Hi,
I am not sure how much memory to assign?
I don't think there's a simple answer to that. I think the best you can do is measure how much memory is consumed in your workflow, and add a margin. When doing measurements, you should keep in mind that DTLS handshakes may consume more memory when happening over an unreliable transport, as it then needs to cache out-of-order messages, so you might want to use something like our programs/test/udp_proxy to simulate an unreliable link for you measurements. Also, the size of the messages exchanged (and potentially cached) depends on the size of the certificate chain, so you'll want to do you measurements with a configuration as close as possible to the final one.
Current use: 33 blocks / 2508 bytes, max: 99 blocks / 5392 bytes (total 8560 bytes), alloc / free: 8803 / 8771
What is blocks here and how many bytes per block? My understanding is that - out of 99 blocks, 33 blocks are used. Is it right?

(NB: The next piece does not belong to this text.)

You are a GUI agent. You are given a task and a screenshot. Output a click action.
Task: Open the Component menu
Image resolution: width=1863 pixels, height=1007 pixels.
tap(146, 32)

In this context, a block just means an area of memory that is or was allocated. So for example if you do `malloc(128); malloc(1024);` you'll have two blocks used, the first being 128 bytes (plus overhead) and the second 1024 bytes (plus overhead). There is no fixed number or size of blocks in the allocator, so here the "max" means the peak of memory consumption - at that time, 5392 bytes had been allocated, over 99 blocks. You'll notice our allocator has a pretty large overhead: when adding administrative data used by the allocator, the peak memory consumption was actually 8560 bytes, out of which only 5392 were actually available to the application.
Does the memory fragmentation and de-fragmentation is handled inside mbedTLS itself?

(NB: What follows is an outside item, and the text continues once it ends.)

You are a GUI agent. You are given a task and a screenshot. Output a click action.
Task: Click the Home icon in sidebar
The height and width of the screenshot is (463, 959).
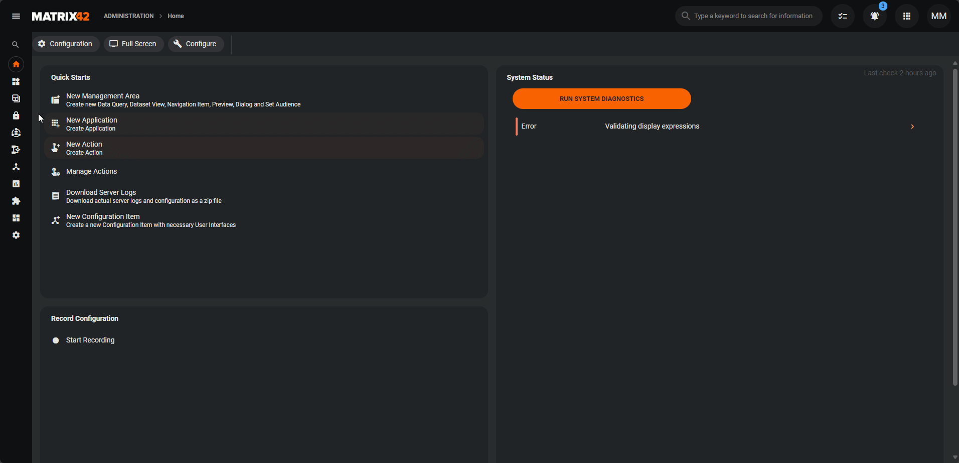[x=16, y=64]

No, the provided allocator is very basic and doesn't protect against memory fragmentation.
And also after every handshake, does it release the used memory buffer for the connection?
Once the handshake is complete, all the RAM that was allocated just for the handshake is freed, and the only buffers that are kept are those that are still necessary for the rest of the connection.
Hope that helps!
Best regards, Manuel.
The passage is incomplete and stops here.